Work order:
The stretch wanted below opens at the line containing "Given: Open the Formulas tab" and closes at the line containing "Viewport: 1344px width, 896px height.". Please return it exactly, with no other lines.

#### Entries supplied ####

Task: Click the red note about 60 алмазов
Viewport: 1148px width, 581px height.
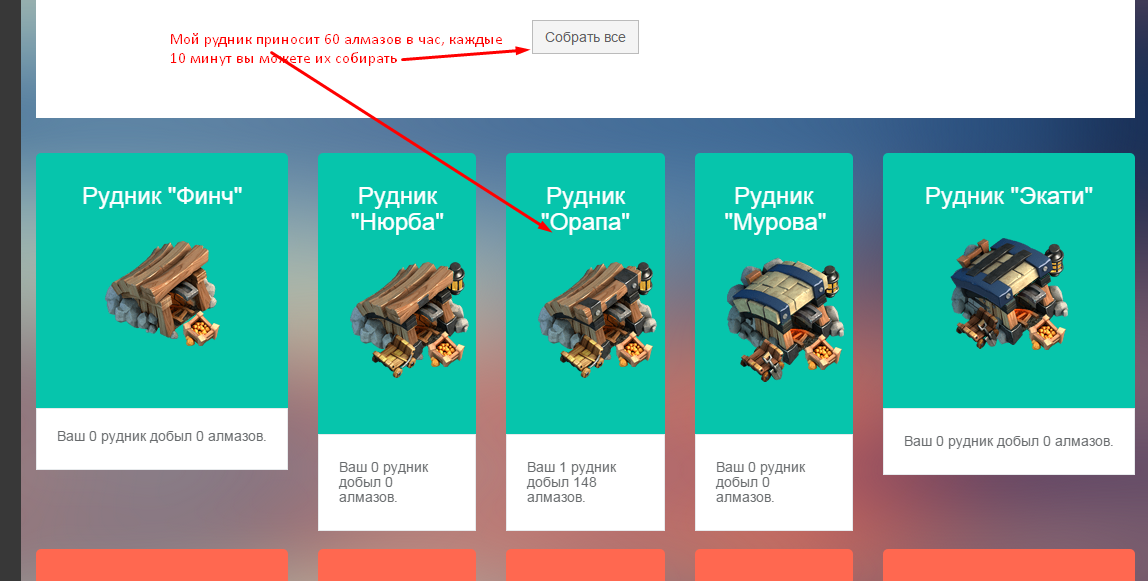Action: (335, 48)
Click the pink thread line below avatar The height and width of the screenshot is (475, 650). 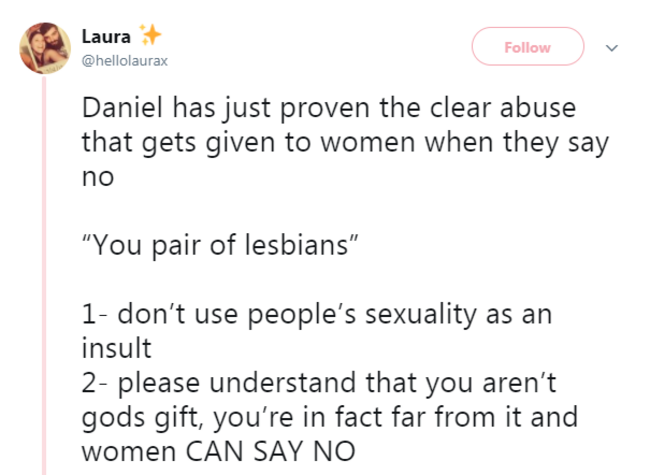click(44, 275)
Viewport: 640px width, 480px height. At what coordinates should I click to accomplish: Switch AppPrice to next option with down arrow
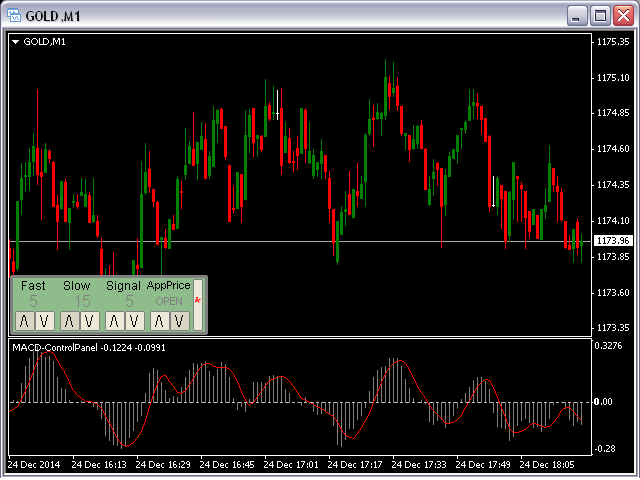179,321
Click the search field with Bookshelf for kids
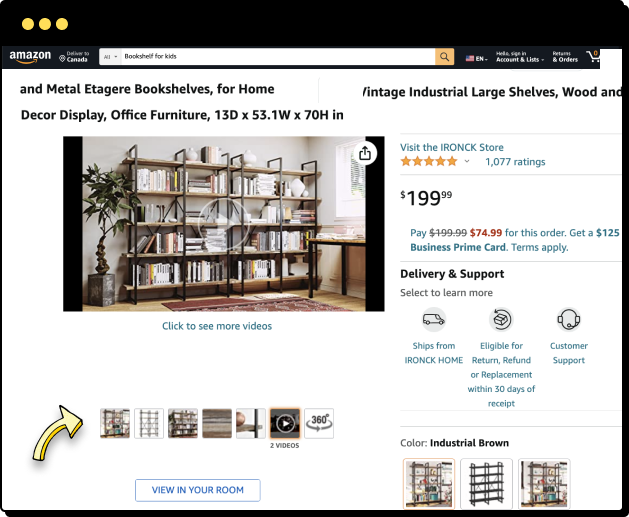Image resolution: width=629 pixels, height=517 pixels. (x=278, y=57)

####
#### Entries supplied ####

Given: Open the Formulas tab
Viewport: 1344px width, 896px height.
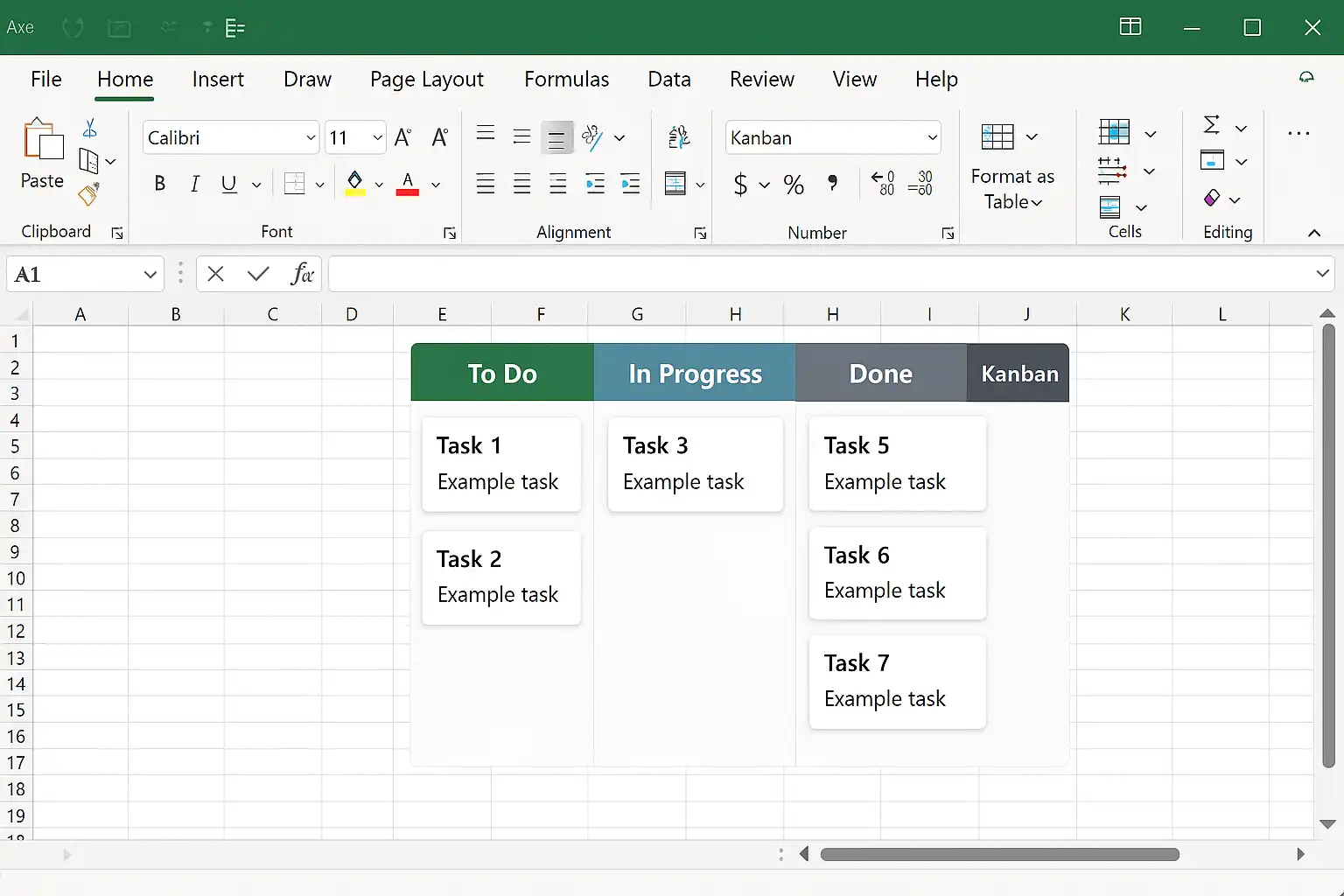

####

Finished task:
Given: Open the Formulas tab
Viewport: 1344px width, 896px height.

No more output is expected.